Problem requirements: Can you lay out all the records below as a Markdown table with the columns No. and Text, giving each line a row number and leaving out blank lines?

Recorded information:
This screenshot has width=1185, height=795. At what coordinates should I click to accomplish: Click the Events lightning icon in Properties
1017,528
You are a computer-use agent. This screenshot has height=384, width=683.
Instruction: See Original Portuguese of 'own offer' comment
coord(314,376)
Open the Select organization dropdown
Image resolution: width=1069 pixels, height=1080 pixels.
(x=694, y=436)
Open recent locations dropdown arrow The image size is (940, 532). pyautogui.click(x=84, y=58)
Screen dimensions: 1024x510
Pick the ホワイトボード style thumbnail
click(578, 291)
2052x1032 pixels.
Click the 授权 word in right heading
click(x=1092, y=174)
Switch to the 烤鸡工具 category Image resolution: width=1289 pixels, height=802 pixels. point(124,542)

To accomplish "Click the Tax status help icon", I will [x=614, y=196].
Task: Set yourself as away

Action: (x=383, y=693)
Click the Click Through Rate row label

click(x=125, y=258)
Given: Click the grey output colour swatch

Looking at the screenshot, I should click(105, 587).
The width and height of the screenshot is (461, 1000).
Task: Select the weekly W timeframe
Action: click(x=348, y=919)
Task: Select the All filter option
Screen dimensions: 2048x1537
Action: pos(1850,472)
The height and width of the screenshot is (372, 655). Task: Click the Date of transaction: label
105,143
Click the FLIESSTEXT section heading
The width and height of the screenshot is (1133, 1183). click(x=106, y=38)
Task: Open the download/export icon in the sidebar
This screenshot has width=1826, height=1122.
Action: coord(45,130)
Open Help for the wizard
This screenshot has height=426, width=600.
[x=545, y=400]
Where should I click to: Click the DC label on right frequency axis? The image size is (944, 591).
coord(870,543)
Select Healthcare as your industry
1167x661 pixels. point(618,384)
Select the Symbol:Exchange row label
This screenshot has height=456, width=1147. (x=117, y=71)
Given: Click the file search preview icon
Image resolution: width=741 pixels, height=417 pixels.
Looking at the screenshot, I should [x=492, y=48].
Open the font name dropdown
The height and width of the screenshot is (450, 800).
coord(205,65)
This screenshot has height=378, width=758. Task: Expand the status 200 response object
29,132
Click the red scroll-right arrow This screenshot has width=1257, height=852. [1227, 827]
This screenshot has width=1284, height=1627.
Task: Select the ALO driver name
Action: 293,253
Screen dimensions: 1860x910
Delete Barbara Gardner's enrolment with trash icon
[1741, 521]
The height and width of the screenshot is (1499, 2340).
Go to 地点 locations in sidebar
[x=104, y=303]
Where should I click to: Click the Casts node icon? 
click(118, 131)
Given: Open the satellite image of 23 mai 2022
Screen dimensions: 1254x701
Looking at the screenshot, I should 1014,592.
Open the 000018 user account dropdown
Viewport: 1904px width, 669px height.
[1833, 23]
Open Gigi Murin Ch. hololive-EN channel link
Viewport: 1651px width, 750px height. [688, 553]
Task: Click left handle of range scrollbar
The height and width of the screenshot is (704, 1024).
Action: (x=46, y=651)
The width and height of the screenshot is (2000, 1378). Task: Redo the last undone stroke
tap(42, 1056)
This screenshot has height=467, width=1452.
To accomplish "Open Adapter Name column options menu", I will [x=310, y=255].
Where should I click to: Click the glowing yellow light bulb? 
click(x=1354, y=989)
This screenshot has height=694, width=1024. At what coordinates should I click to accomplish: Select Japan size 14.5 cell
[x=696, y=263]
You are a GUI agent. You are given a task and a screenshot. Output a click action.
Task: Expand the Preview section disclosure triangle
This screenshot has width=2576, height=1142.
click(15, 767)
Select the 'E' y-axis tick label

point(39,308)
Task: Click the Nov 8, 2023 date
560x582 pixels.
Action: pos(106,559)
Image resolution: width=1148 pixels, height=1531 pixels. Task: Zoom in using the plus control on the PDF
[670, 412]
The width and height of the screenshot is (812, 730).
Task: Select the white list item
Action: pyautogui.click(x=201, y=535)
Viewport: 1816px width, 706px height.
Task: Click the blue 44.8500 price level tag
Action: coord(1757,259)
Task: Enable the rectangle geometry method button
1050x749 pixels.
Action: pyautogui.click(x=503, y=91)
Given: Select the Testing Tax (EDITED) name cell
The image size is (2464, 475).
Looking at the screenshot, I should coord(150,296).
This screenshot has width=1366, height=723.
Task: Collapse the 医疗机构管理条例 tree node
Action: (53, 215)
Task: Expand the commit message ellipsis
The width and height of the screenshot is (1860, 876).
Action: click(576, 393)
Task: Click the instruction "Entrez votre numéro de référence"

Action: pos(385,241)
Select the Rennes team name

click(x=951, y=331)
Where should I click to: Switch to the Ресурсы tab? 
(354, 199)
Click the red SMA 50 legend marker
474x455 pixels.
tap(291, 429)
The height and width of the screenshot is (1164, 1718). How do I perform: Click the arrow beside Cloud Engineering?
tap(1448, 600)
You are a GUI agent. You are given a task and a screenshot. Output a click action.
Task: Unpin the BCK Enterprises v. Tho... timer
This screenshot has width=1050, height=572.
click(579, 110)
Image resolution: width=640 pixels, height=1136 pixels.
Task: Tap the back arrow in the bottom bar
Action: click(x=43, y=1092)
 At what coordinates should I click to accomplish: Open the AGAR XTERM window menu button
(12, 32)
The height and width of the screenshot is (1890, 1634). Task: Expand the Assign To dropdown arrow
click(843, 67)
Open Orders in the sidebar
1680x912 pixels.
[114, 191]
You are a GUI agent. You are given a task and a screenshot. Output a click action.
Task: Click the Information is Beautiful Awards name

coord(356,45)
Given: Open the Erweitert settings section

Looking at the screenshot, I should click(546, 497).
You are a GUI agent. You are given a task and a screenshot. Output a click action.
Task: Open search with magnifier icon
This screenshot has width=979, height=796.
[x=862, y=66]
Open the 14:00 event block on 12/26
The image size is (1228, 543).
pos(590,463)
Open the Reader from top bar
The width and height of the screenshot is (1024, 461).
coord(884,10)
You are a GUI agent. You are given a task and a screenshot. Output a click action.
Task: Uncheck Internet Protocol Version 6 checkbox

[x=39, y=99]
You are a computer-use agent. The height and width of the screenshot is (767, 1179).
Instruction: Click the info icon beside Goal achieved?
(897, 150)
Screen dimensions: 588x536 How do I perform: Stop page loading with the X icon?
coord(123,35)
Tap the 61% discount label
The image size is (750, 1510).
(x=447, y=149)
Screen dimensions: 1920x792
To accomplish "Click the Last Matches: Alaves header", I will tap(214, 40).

Solution to this problem:
| No. | Text |
|---|---|
| 1 | This screenshot has width=1185, height=795. At what coordinates should I click to accomplish: Click the Events lightning icon in Properties |
| 2 | 1017,528 |
| 3 | You are a computer-use agent. This screenshot has height=384, width=683. |
| 4 | Instruction: See Original Portuguese of 'own offer' comment |
| 5 | coord(314,376) |
| 6 | Open the Select organization dropdown |
| 7 | Image resolution: width=1069 pixels, height=1080 pixels. |
| 8 | (x=694, y=436) |
| 9 | Open recent locations dropdown arrow The image size is (940, 532). pyautogui.click(x=84, y=58) |
| 10 | Screen dimensions: 1024x510 |
| 11 | Pick the ホワイトボード style thumbnail |
| 12 | click(578, 291) |
| 13 | 2052x1032 pixels. |
| 14 | Click the 授权 word in right heading |
| 15 | click(x=1092, y=174) |
| 16 | Switch to the 烤鸡工具 category Image resolution: width=1289 pixels, height=802 pixels. point(124,542) |
| 17 | To accomplish "Click the Tax status help icon", I will [x=614, y=196]. |
| 18 | Task: Set yourself as away |
| 19 | Action: (x=383, y=693) |
| 20 | Click the Click Through Rate row label |
| 21 | click(x=125, y=258) |
| 22 | Given: Click the grey output colour swatch |
| 23 | Looking at the screenshot, I should click(105, 587). |
| 24 | The width and height of the screenshot is (461, 1000). |
| 25 | Task: Select the weekly W timeframe |
| 26 | Action: click(x=348, y=919) |
| 27 | Task: Select the All filter option |
| 28 | Screen dimensions: 2048x1537 |
| 29 | Action: pos(1850,472) |
| 30 | The height and width of the screenshot is (372, 655). Task: Click the Date of transaction: label |
| 31 | 105,143 |
| 32 | Click the FLIESSTEXT section heading |
| 33 | The width and height of the screenshot is (1133, 1183). click(x=106, y=38) |
| 34 | Task: Open the download/export icon in the sidebar |
| 35 | This screenshot has width=1826, height=1122. |
| 36 | Action: coord(45,130) |
| 37 | Open Help for the wizard |
| 38 | This screenshot has height=426, width=600. |
| 39 | [x=545, y=400] |
| 40 | Where should I click to: Click the DC label on right frequency axis? The image size is (944, 591). |
| 41 | coord(870,543) |
| 42 | Select Healthcare as your industry |
| 43 | 1167x661 pixels. point(618,384) |
| 44 | Select the Symbol:Exchange row label |
| 45 | This screenshot has height=456, width=1147. (x=117, y=71) |
| 46 | Given: Click the file search preview icon |
| 47 | Image resolution: width=741 pixels, height=417 pixels. |
| 48 | Looking at the screenshot, I should [x=492, y=48]. |
| 49 | Open the font name dropdown |
| 50 | The height and width of the screenshot is (450, 800). |
| 51 | coord(205,65) |
| 52 | This screenshot has height=378, width=758. Task: Expand the status 200 response object |
| 53 | 29,132 |
| 54 | Click the red scroll-right arrow This screenshot has width=1257, height=852. [1227, 827] |
| 55 | This screenshot has width=1284, height=1627. |
| 56 | Task: Select the ALO driver name |
| 57 | Action: 293,253 |
| 58 | Screen dimensions: 1860x910 |
| 59 | Delete Barbara Gardner's enrolment with trash icon |
| 60 | [1741, 521] |
| 61 | The height and width of the screenshot is (1499, 2340). |
| 62 | Go to 地点 locations in sidebar |
| 63 | [x=104, y=303] |
| 64 | Where should I click to: Click the Casts node icon?  |
| 65 | click(118, 131) |
| 66 | Given: Open the satellite image of 23 mai 2022 |
| 67 | Screen dimensions: 1254x701 |
| 68 | Looking at the screenshot, I should 1014,592. |
| 69 | Open the 000018 user account dropdown |
| 70 | Viewport: 1904px width, 669px height. |
| 71 | [1833, 23] |
| 72 | Open Gigi Murin Ch. hololive-EN channel link |
| 73 | Viewport: 1651px width, 750px height. [688, 553] |
| 74 | Task: Click left handle of range scrollbar |
| 75 | The height and width of the screenshot is (704, 1024). |
| 76 | Action: (x=46, y=651) |
| 77 | The width and height of the screenshot is (2000, 1378). Task: Redo the last undone stroke |
| 78 | tap(42, 1056) |
| 79 | This screenshot has height=467, width=1452. |
| 80 | To accomplish "Open Adapter Name column options menu", I will [x=310, y=255]. |
| 81 | Where should I click to: Click the glowing yellow light bulb?  |
| 82 | click(x=1354, y=989) |
| 83 | This screenshot has height=694, width=1024. At what coordinates should I click to accomplish: Select Japan size 14.5 cell |
| 84 | [x=696, y=263] |
| 85 | You are a GUI agent. You are given a task and a screenshot. Output a click action. |
| 86 | Task: Expand the Preview section disclosure triangle |
| 87 | This screenshot has width=2576, height=1142. |
| 88 | click(15, 767) |
| 89 | Select the 'E' y-axis tick label |
| 90 | point(39,308) |
| 91 | Task: Click the Nov 8, 2023 date |
| 92 | 560x582 pixels. |
| 93 | Action: pos(106,559) |
| 94 | Image resolution: width=1148 pixels, height=1531 pixels. Task: Zoom in using the plus control on the PDF |
| 95 | [670, 412] |
| 96 | The width and height of the screenshot is (812, 730). |
| 97 | Task: Select the white list item |
| 98 | Action: pyautogui.click(x=201, y=535) |
| 99 | Viewport: 1816px width, 706px height. |
| 100 | Task: Click the blue 44.8500 price level tag |
| 101 | Action: coord(1757,259) |
| 102 | Task: Enable the rectangle geometry method button |
| 103 | 1050x749 pixels. |
| 104 | Action: pyautogui.click(x=503, y=91) |
| 105 | Given: Select the Testing Tax (EDITED) name cell |
| 106 | The image size is (2464, 475). |
| 107 | Looking at the screenshot, I should coord(150,296). |
| 108 | This screenshot has width=1366, height=723. |
| 109 | Task: Collapse the 医疗机构管理条例 tree node |
| 110 | Action: (53, 215) |
| 111 | Task: Expand the commit message ellipsis |
| 112 | The width and height of the screenshot is (1860, 876). |
| 113 | Action: click(576, 393) |
| 114 | Task: Click the instruction "Entrez votre numéro de référence" |
| 115 | Action: pos(385,241) |
| 116 | Select the Rennes team name |
| 117 | click(x=951, y=331) |
| 118 | Where should I click to: Switch to the Ресурсы tab?  |
| 119 | (354, 199) |
| 120 | Click the red SMA 50 legend marker |
| 121 | 474x455 pixels. |
| 122 | tap(291, 429) |
| 123 | The height and width of the screenshot is (1164, 1718). How do I perform: Click the arrow beside Cloud Engineering? |
| 124 | tap(1448, 600) |
| 125 | You are a GUI agent. You are given a task and a screenshot. Output a click action. |
| 126 | Task: Unpin the BCK Enterprises v. Tho... timer |
| 127 | This screenshot has width=1050, height=572. |
| 128 | click(579, 110) |
| 129 | Image resolution: width=640 pixels, height=1136 pixels. |
| 130 | Task: Tap the back arrow in the bottom bar |
| 131 | Action: click(x=43, y=1092) |
| 132 |  At what coordinates should I click to accomplish: Open the AGAR XTERM window menu button |
| 133 | (12, 32) |
| 134 | The height and width of the screenshot is (1890, 1634). Task: Expand the Assign To dropdown arrow |
| 135 | click(843, 67) |
| 136 | Open Orders in the sidebar |
| 137 | 1680x912 pixels. |
| 138 | [114, 191] |
| 139 | You are a GUI agent. You are given a task and a screenshot. Output a click action. |
| 140 | Task: Click the Information is Beautiful Awards name |
| 141 | coord(356,45) |
| 142 | Given: Open the Erweitert settings section |
| 143 | Looking at the screenshot, I should click(546, 497). |
| 144 | You are a GUI agent. You are given a task and a screenshot. Output a click action. |
| 145 | Task: Open search with magnifier icon |
| 146 | This screenshot has width=979, height=796. |
| 147 | [x=862, y=66] |
| 148 | Open the 14:00 event block on 12/26 |
| 149 | The image size is (1228, 543). |
| 150 | pos(590,463) |
| 151 | Open the Reader from top bar |
| 152 | The width and height of the screenshot is (1024, 461). |
| 153 | coord(884,10) |
| 154 | You are a GUI agent. You are given a task and a screenshot. Output a click action. |
| 155 | Task: Uncheck Internet Protocol Version 6 checkbox |
| 156 | [x=39, y=99] |
| 157 | You are a computer-use agent. The height and width of the screenshot is (767, 1179). |
| 158 | Instruction: Click the info icon beside Goal achieved? |
| 159 | (897, 150) |
| 160 | Screen dimensions: 588x536 How do I perform: Stop page loading with the X icon? |
| 161 | coord(123,35) |
| 162 | Tap the 61% discount label |
| 163 | The image size is (750, 1510). |
| 164 | (x=447, y=149) |
| 165 | Screen dimensions: 1920x792 |
| 166 | To accomplish "Click the Last Matches: Alaves header", I will tap(214, 40). |